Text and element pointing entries
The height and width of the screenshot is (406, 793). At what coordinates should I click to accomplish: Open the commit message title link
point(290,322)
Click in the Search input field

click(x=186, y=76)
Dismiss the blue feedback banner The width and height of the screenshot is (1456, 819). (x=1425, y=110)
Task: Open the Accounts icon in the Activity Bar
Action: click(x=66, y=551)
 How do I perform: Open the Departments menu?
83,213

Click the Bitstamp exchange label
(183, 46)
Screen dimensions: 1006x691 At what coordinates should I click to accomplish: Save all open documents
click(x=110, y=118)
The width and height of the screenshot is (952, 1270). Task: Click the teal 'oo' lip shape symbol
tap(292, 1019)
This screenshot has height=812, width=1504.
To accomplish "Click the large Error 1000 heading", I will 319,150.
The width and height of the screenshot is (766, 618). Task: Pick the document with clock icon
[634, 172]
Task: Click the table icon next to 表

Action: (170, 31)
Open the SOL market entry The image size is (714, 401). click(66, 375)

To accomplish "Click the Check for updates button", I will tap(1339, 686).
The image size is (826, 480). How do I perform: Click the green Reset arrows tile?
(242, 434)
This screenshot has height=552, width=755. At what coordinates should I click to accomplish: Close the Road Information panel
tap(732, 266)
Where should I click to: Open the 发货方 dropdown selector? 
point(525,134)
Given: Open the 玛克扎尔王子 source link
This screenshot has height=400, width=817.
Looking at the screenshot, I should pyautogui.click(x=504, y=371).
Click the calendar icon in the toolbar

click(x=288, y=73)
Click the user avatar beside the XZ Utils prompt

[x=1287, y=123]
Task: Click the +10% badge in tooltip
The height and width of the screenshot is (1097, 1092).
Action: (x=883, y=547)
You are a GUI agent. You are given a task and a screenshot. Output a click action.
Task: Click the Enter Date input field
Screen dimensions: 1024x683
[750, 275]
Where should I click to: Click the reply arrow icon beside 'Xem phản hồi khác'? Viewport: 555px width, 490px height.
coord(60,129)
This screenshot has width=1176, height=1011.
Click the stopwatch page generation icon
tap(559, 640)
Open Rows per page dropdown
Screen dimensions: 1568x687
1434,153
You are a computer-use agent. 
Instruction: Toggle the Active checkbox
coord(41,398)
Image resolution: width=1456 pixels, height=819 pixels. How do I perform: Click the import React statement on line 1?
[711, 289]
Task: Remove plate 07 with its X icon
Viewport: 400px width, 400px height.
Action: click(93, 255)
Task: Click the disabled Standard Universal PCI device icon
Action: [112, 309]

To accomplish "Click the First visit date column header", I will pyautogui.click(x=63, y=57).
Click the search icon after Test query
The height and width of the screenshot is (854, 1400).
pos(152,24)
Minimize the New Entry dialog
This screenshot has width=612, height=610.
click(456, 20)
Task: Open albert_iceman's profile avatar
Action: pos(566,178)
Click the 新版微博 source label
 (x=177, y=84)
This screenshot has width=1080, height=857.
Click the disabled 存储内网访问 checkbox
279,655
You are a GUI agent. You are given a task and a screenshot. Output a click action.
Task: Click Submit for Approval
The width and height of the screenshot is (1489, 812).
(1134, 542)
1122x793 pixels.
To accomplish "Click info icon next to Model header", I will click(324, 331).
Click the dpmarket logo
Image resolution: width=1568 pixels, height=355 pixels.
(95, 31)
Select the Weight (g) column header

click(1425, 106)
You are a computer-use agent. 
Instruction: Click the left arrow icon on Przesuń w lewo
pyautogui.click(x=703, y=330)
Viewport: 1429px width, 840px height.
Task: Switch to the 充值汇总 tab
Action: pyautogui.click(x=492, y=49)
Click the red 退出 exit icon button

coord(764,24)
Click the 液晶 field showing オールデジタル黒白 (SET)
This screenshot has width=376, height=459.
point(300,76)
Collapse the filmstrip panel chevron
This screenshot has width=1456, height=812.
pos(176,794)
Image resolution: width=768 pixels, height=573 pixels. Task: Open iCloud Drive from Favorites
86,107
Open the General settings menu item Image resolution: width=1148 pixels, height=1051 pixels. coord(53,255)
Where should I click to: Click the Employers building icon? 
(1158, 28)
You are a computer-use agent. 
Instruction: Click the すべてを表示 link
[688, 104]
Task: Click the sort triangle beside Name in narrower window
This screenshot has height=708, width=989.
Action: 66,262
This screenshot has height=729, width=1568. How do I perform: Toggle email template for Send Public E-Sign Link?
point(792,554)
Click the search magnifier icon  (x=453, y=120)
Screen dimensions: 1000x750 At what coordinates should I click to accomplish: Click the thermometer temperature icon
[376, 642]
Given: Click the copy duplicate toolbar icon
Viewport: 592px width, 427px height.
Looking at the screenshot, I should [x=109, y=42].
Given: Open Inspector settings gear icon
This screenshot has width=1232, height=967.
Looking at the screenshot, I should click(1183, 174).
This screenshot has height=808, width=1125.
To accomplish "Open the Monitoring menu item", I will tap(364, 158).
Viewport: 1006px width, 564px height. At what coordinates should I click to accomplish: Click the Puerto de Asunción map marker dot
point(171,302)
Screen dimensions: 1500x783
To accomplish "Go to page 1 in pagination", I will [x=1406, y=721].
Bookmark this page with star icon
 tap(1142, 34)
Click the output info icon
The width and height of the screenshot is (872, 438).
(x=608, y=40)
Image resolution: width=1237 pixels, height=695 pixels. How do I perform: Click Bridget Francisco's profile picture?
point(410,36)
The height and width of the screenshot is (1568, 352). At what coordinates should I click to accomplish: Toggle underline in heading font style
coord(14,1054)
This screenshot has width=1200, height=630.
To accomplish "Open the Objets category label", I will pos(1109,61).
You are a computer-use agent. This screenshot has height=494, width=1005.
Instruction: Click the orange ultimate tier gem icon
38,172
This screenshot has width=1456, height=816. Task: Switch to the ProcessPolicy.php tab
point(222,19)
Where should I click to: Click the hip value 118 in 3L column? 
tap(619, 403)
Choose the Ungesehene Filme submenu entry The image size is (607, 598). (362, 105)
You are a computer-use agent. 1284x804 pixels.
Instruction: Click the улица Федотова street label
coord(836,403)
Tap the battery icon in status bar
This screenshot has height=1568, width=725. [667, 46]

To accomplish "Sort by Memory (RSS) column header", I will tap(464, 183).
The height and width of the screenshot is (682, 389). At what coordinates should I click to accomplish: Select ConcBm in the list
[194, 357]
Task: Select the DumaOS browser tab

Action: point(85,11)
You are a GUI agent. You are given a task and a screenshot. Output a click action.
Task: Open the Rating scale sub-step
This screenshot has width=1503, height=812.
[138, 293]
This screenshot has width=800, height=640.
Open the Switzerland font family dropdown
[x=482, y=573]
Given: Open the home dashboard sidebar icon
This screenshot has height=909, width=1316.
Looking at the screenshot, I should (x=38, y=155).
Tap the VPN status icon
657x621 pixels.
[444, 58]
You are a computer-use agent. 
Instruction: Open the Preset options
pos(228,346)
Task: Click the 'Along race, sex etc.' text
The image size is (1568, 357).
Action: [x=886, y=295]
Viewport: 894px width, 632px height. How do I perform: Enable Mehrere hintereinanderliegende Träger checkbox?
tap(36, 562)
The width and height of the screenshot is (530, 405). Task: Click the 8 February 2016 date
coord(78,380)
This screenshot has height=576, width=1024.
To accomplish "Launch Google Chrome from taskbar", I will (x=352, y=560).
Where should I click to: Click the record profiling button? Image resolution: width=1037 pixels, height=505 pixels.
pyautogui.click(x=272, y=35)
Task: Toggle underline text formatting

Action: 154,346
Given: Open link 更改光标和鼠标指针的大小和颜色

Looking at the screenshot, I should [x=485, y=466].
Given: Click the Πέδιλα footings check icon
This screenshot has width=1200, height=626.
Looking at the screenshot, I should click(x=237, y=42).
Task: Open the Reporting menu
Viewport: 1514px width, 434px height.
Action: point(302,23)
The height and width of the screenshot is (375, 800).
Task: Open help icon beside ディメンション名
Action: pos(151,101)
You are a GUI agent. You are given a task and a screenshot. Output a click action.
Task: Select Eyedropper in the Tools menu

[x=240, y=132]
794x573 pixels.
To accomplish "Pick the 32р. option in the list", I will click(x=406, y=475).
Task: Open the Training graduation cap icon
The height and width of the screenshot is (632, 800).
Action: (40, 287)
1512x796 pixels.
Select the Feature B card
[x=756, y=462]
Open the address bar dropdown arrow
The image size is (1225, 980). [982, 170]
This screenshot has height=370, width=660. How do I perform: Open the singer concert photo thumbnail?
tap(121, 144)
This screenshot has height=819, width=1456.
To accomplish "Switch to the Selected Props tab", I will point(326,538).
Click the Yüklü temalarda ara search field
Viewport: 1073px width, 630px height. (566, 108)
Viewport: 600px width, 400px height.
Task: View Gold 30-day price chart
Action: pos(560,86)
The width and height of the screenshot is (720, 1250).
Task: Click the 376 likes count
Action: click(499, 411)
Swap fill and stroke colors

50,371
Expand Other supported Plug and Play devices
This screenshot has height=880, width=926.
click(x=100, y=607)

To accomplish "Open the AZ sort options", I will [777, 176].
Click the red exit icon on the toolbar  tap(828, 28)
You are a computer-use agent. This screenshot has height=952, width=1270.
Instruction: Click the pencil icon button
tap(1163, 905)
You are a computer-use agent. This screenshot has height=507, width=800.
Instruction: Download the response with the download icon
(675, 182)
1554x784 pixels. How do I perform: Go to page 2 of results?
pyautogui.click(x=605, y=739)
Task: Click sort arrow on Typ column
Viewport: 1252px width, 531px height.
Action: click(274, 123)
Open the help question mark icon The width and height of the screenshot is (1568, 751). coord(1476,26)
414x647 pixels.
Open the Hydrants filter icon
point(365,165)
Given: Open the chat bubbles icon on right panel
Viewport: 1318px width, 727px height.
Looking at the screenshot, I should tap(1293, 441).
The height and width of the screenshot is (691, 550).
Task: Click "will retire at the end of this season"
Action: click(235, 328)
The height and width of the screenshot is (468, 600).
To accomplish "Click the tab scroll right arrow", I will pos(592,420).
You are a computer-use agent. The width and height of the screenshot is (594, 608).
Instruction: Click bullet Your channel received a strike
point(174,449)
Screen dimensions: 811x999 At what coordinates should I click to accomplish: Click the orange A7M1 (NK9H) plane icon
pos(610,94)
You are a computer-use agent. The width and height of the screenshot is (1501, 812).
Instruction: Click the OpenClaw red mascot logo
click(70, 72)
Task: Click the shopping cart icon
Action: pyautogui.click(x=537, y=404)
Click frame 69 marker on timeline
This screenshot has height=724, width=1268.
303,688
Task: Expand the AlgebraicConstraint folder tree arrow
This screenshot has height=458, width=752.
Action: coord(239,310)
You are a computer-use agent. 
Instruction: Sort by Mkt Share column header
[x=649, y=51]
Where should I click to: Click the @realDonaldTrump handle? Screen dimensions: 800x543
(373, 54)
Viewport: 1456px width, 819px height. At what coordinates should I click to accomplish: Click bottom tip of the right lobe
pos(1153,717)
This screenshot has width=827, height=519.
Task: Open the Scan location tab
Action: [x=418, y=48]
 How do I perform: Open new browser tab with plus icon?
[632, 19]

● AIM OF THE TASK:
Rewrite the entries from the start through the line containing "click(x=186, y=76)", including both ends. Keep the requests unchanged, but multiply every coordinate in the answers by 0.5 and round to whole numbers, rounding halves up.

● ANSWER IN FULL:
The height and width of the screenshot is (406, 793). At what coordinates should I click to accomplish: Open the commit message title link
point(145,161)
Click in the Search input field

click(x=93, y=38)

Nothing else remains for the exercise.